South Korean girl group Ive has released two studio albums, eight extended plays, three single albums, twenty-five singles, and two promotional singles. As of May 2026, the group had sold over 13 million album copies worldwide.

The group debuted on December 1, 2021, with the single album, Eleven, which peaked at number one on the Circle Album Chart and was certified 2× platinum by the Korea Music Content Association (KMCA) for selling 500,000 copies. Its lead single of the same name peaked at number two on the Circle Digital Chart as well as on the Billboard K-pop Hot 100, and was certified platinum for reaching 100,000,000 streams in South Korea. The Japanese version of "Eleven" was released as a physical single in 2022, peaking in the top ten of the Oricon Singles Chart and the Billboard Japan Hot 100, and was certified gold by the Recording Industry Association of Japan (RIAJ) for surpassing 100,000 copies sold.

Ive released their second single album, Love Dive on April 5, 2022, which debuted at number one on the Circle Album Chart and was certified 3× Platinum for selling 750,000 copies. Its lead single of the same name topped the Circle Digital Chart for 4 weeks and ranked as the best-performing single of the year. The group's third single album, After Like, released on August 22, was their third number-one album on the Circle Album Chart and their first album to be certified million, surpassing over 1.7 million copies sold. Its lead single of the same name became their second number-one song on the Circle Digital Chart. Both "Love Dive" and "After Like" were certified platinum in South Korea and reached the top ten of the Billboard Global Excl. US.

On April 10, 2023, Ive's debut studio album, I've Ive was released, to commercial success, becoming their fourth number-one album on the Circle Album Chart.
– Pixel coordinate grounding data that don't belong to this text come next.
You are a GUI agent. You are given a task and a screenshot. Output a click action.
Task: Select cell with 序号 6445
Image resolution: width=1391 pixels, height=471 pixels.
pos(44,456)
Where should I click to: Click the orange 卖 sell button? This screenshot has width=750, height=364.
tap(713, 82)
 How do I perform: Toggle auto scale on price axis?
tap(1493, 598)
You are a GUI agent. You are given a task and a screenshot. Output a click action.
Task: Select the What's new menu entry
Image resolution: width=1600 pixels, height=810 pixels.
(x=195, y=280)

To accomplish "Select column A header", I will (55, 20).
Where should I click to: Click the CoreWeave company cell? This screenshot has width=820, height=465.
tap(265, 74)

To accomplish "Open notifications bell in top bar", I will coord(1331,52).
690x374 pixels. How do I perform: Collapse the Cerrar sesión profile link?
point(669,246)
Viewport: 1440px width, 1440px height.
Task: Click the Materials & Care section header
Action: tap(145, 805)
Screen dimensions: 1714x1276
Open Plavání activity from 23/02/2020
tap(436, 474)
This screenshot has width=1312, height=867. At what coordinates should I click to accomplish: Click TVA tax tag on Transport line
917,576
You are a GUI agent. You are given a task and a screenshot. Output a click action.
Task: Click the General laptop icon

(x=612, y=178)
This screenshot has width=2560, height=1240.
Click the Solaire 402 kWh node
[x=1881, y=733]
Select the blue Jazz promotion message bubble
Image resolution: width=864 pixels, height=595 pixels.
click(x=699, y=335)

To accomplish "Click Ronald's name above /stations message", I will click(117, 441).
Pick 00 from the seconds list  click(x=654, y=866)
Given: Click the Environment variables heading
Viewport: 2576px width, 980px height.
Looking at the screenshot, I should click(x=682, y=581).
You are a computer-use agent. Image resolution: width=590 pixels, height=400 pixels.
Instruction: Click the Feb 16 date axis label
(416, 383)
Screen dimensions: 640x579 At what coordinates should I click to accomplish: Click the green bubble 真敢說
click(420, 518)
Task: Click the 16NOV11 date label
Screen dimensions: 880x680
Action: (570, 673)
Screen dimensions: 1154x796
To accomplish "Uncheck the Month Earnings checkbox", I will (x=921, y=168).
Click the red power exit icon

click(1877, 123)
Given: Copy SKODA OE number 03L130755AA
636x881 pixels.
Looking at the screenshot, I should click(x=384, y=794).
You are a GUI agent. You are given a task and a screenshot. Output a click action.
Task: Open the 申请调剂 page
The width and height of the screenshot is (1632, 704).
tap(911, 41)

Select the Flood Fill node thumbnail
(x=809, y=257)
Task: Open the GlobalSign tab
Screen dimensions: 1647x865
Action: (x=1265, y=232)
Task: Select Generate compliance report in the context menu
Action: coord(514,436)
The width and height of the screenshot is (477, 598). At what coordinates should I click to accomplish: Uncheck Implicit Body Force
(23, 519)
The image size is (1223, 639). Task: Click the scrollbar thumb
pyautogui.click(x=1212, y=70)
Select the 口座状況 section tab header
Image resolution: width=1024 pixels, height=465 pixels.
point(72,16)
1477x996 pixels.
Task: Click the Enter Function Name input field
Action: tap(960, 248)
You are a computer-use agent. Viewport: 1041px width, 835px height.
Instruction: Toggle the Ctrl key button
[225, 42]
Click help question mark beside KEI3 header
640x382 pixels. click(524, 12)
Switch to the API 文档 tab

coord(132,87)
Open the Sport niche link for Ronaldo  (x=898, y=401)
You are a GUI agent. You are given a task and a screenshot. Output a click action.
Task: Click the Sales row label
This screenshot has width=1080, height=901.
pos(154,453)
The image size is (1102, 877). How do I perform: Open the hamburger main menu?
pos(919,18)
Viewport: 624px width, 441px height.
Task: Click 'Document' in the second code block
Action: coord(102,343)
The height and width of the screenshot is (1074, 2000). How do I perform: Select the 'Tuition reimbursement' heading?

It was certified million by the Korea Music Content Association and sold over 1.6 million copies. It was supported by the singles "Kitsch" and "I Am", which became their third and fourth consecutive number-one songs on the Circle Digital Chart. On May 31, Ive released their first Japanese EP Wave, which debuted at number one on the Oricon Albums Chart and was certified gold in Japan for selling 100,000 copies. Ive's first Korean EP, I've Mine, was released on October 13, 2023, which reached number one on the Circle Album Chart and was their third album to sell over a million copies. It was accompanied by the top-five single "Either Way", "Off the Record", and their fifth number-one single "Baddie". On April 29, 2024, Ive released their second Korean EP, Ive Switch which reached the top five of the Circle Album Chart and became their fourth album to sell over a million copies with the top-five single "Heya", and "Accendio", the album would later end up becoming the best selling girl group album of 2024. On August 28, 2024, the group released their second Japanese EP, Alive which debuted and peaked at number-two on the Oricon Albums Chart and was later certified platinum in Japan for selling 250,000 copies.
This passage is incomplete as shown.